## Goal
Set down each of the following items verbatim, line for line, with no changes.
# # # # # # #
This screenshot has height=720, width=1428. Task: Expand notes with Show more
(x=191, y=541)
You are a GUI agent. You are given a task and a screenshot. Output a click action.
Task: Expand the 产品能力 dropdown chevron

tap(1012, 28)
# # # # # # #
## Solution to the exercise
This screenshot has height=720, width=1428. Task: Expand notes with Show more
(x=191, y=541)
You are a GUI agent. You are given a task and a screenshot. Output a click action.
Task: Expand the 产品能力 dropdown chevron

tap(1012, 28)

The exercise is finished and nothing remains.